14 morts dans l'éboulement d'une mine artisanale de cassitérite

A Shabunda, les enfants travaillent dans les mines le long de la rivière Ulindi, en RDC, le 23 mars 2017. (VOA/Ernest Muhero)

Quatorze personnes sont mortes dans l'éboulement d'une mine artisanale de cassitérite provoqué par des pluies diluviennes dans la province du Sud-Kivu dans l'est de la République démocratique du Congo, a-t-on appris mercredi de sources locales.

Le drame s'est produit dans la nuit de mardi à mercredi à Nyabibwe, une localité minière située à environ 100 km au nord de Bukavu, capitale de la province du Sud-Kivu.

La cassitérite, principal minerai de l'étain, est indispensable à la production des téléphones portables, des appareils photos numériques et de nombreux matériels électroniques

"Les recherches qui ont commencé vers 3 heures du matin et qui se poursuivent ont permis de retrouver 14 corps sans vie tirés des décombres et neuf blessés", a déclaré à l'AFP Muhima Kateete, responsable administratif local de Nyabibwe.

C'est encore un bilan provisoire, a estimé de son côté Delphin Birimbi, président de la société civile locale.

"Depuis le matin, une équipe appuyée par les habitants est à pied d’œuvre pour retrouver les corps des victimes de cet éboulement.
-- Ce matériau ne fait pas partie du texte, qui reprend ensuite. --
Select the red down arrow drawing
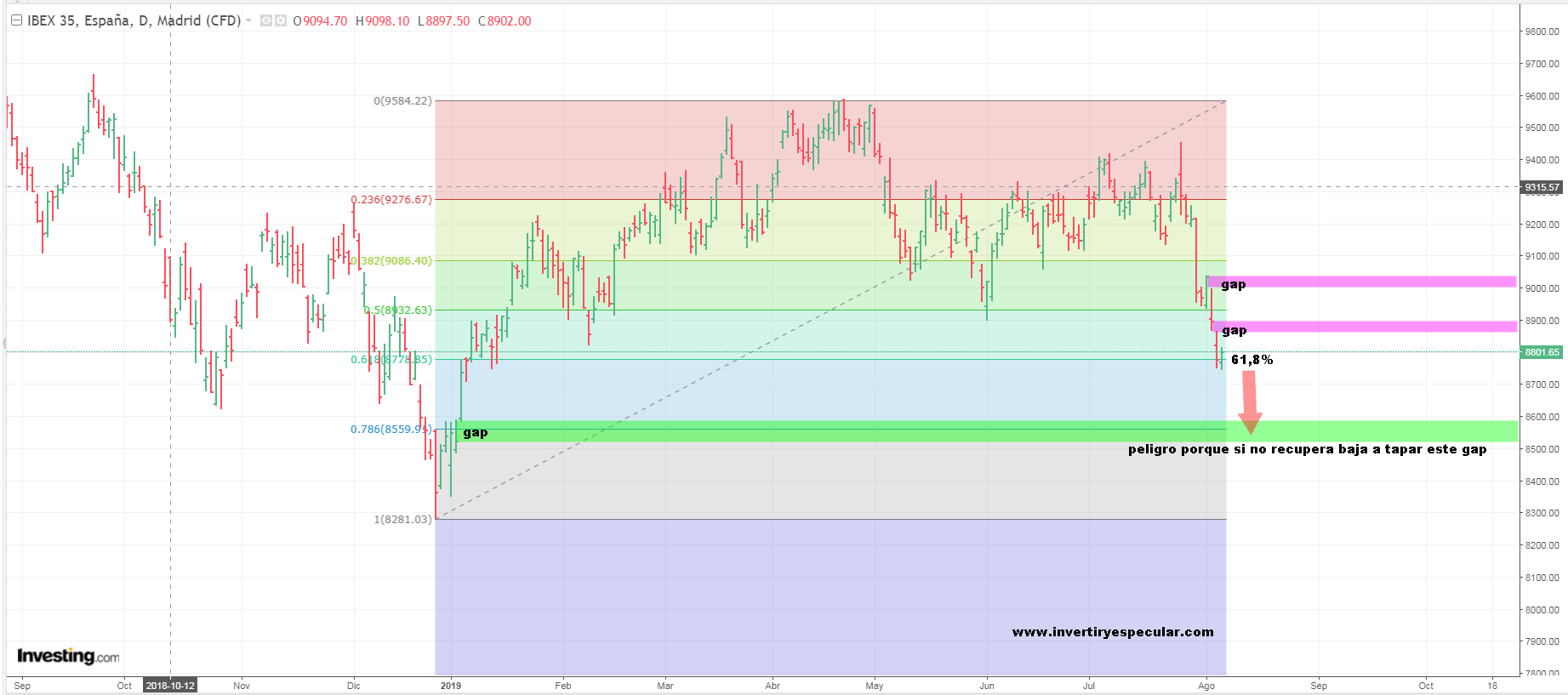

Pour l’instant, c’est difficile d’établir un bilan exact de personnes mortes ou qui sont dans ce puits", a-t-il expliqué.

Neuf autres personnes "blessés graves" sont pris en charge dans des centre hospitaliers locaux, selon une source médicale.

En RDC, les accidents dans les mines exploitées par des creuseurs artisanaux sont fréquents et souvent très meurtriers, mais largement sous-documentés compte tenu des endroits extrêmement enclavés où ils se produisent.

Les creuseurs artisanaux travaillent dans des conditions difficiles, sans respect des normes de sécurité, pour vendre leur minerais à des comptoirs qui les revendent ensuite à de grosses entreprises.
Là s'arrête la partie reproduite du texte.